Accessories to the Tobacco Garden

Fence

When I was a little girl every tobacco garden had a willow fence around it.

I remember very well seeing such fences built. Post holes were made by driving a sharp stake into the ground with an ax; the stake was withdrawn, and into the hole left by it, a diamond willow was thrust for a post; on this willow were left all the upper branches with the leaves. A rail was run from the post to its next neighbor, at the height of a woman’s shoulder, and stayed in place by bending over the leafy top of the willow post, and drawing it around the rail, then twisting it down and around the body at the post in a spiral manner. If the leafy top of the post was long enough, and slender enough, it might, after being wrapped spirally about the post, be even drawn out and woven into the fence.
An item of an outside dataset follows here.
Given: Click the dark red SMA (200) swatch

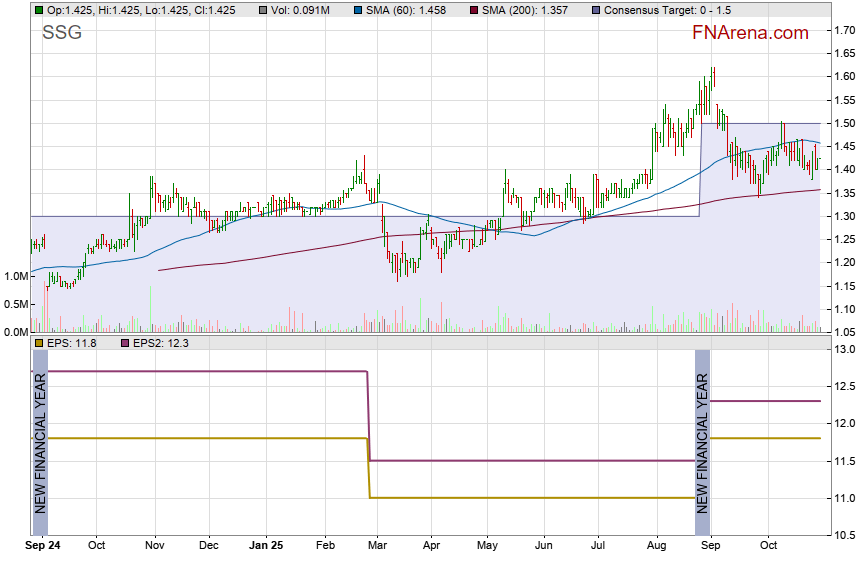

Below the top rail at a convenient distance, there ran a second rail, bound to the post with bark. Besides these rails, branches and twigs, and as I have said, the tops of the posts themselves, were interwoven into the fence to make it as dense as possible.

The posts of the fence stood about two and a half feet apart, making, with the rails and the interwoven twigs, a barrier so dense that even a dog could not push through it.

There was an opening left to enter the garden, closed by a kind of stile—bars of small poles thrust right and left between the posts; against these bars were leaned one or two bull berry bushes, which were removed when the owner wanted to enter.

If a weak place was found in the fence, it was strengthened with a bull berry bush thrust into the ground and leaned against the fence or woven into it.